::: INPUT FOR THIS TASK
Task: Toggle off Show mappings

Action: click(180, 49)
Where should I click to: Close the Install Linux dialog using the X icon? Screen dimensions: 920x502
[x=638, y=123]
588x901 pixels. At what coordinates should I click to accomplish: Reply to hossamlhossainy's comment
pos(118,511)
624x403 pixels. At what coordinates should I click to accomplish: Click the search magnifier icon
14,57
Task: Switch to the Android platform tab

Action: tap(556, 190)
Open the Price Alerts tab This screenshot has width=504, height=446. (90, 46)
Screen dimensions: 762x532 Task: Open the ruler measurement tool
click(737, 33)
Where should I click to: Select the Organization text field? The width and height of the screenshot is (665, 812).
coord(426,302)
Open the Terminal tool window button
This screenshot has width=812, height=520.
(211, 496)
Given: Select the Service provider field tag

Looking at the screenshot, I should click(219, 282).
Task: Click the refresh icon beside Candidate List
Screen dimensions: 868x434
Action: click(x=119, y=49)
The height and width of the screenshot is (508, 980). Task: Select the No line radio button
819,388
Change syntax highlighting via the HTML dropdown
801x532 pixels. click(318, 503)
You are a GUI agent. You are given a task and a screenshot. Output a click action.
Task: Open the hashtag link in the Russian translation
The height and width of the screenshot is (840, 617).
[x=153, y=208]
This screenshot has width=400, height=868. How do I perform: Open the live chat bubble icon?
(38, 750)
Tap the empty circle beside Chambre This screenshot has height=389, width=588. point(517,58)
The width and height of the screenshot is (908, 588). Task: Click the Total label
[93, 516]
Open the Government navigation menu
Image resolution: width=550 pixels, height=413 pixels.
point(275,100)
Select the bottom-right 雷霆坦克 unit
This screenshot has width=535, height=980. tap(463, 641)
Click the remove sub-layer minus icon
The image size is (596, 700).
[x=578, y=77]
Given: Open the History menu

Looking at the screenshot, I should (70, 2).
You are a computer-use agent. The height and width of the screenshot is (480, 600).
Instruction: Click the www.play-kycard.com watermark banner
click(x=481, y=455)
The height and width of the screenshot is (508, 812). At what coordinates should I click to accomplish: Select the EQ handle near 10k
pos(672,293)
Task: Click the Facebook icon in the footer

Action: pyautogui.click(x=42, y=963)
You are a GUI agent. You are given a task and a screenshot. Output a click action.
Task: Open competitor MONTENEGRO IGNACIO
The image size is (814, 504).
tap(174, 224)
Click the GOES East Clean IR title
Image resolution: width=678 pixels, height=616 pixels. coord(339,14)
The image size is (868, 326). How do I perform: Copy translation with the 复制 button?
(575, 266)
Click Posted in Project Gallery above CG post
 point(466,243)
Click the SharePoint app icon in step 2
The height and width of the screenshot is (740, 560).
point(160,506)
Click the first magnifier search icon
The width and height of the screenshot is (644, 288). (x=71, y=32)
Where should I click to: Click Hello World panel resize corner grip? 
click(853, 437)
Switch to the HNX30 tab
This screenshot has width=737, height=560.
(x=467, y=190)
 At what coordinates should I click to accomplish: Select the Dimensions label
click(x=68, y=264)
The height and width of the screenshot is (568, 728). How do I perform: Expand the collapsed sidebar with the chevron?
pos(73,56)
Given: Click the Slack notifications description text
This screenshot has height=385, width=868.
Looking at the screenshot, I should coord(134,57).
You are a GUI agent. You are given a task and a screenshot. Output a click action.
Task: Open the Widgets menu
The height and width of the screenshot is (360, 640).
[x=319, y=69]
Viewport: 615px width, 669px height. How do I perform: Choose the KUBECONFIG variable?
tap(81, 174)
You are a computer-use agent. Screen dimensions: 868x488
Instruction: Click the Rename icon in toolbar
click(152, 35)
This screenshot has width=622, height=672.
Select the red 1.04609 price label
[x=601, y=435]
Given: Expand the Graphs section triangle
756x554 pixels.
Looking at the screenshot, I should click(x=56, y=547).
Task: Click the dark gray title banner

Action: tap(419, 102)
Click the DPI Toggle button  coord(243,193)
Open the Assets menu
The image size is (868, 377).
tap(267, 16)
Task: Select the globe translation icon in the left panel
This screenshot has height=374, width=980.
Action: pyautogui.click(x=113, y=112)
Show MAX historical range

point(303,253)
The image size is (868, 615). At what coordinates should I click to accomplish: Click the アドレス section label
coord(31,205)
::::::
EXERCISE OBJECTIVE >> Please find, in the entries above, every line where "beside" occurs, and copy it.

OUTPUT FOR THIS TASK >>
Task: Click the refresh icon beside Candidate List
Tap the empty circle beside Chambre This screenshot has height=389, width=588. point(517,58)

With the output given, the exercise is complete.